The commission found the referee’s decision in accord with the essential requirements of the law. The majority agreed; I cannot.
This court has previously held that a liberal construction favorable to the claimant is to be given to the statutory definition of “misconduct.” Sturaitis v. Montanari Clinical School, Inc., 522 So.2d 429 (Fla. 4th DCA 1988). And yet, it appears to me that only an unfavorable and stretched meaning of that word could result in this outcome. Words such as “willful,” “wanton,” “deliberate” mean more than inadver*267tence.

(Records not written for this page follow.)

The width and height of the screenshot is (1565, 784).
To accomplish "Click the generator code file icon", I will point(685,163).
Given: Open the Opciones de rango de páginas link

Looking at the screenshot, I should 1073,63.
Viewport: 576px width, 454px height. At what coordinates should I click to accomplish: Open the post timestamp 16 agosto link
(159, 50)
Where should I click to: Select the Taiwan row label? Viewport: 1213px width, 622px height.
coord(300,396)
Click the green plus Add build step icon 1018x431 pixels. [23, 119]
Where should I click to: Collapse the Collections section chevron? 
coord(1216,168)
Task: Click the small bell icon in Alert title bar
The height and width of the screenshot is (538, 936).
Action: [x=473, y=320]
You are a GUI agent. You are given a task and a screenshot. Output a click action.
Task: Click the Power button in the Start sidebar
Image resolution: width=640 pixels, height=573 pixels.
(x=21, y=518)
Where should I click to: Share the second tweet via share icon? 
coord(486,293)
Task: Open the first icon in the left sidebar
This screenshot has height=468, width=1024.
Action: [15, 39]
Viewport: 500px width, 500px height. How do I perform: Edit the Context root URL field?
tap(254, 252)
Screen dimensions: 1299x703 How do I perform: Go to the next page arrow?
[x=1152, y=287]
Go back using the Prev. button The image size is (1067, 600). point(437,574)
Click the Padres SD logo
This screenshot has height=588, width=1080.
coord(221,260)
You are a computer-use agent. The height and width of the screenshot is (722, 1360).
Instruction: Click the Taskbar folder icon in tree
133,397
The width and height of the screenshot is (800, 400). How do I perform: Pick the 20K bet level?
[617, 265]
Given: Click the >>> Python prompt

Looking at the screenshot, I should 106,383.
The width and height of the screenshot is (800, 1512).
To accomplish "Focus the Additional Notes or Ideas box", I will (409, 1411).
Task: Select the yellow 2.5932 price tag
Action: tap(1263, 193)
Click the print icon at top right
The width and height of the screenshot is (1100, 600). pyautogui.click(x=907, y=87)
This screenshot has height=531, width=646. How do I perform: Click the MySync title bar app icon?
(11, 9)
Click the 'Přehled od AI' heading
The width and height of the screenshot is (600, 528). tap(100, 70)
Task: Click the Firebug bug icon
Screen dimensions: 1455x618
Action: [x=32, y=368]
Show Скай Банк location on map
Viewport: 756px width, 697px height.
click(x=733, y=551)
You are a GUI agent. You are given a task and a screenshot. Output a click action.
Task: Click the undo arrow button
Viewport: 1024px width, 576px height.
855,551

Even carelessness and negligence are required by statute to evince “manifest culpability,” “wrongful intent,” “evil design,” and conduct which is “intentional and substantial.” The law cannot permit the act in this case to meet these statutory standards. There was no evidence to suggest anything other than inadvertence, which cannot be equated to the subjectively qualifying terminology found in the statutory definition of “misconduct.”
A review of the case law in this area has found misconduct to be more than “mere inefficiency, unsatisfactory conduct, ... in-advertencies or ordinary negligence in isolated instances or good faith errors in judgment or discretion_” Smith v. Krugman-Kadi, 547 So.2d 677, 678 (Fla. 1st DCA 1989), rev. denied, 558 So.2d 20 (Fla.1990) (citing, Varig Brazilian Airlines v. Florida Department of Commerce, 354 So.2d 921, 922 (Fla. 3rd DCA 1978)). “Misconduct” has consistently required either repeated acts or flagrant, willful conduct. See Trinh Trung Do v. Amoco Oil Co., 510 So.2d 1063 (Fla. 4th DCA 1987). The referee’s factual findings belie such a conclusion.
I am not unmindful of the narrow scope of our review. We are limited to whether the decision is supported by competent, substantial evidence. Sturaitis, 522 So.2d at 430. Such evidence did not exist in this case. There was no testimony of evil intent, dangerous consequences, or repeated acts. By all accounts, this was an act of inadvertence.
This is not to say that any isolated incident is automatically legally insufficient to comply with the statute. Each case must be judged on its own merits. But, the law must require more than what occurred here. I would reverse.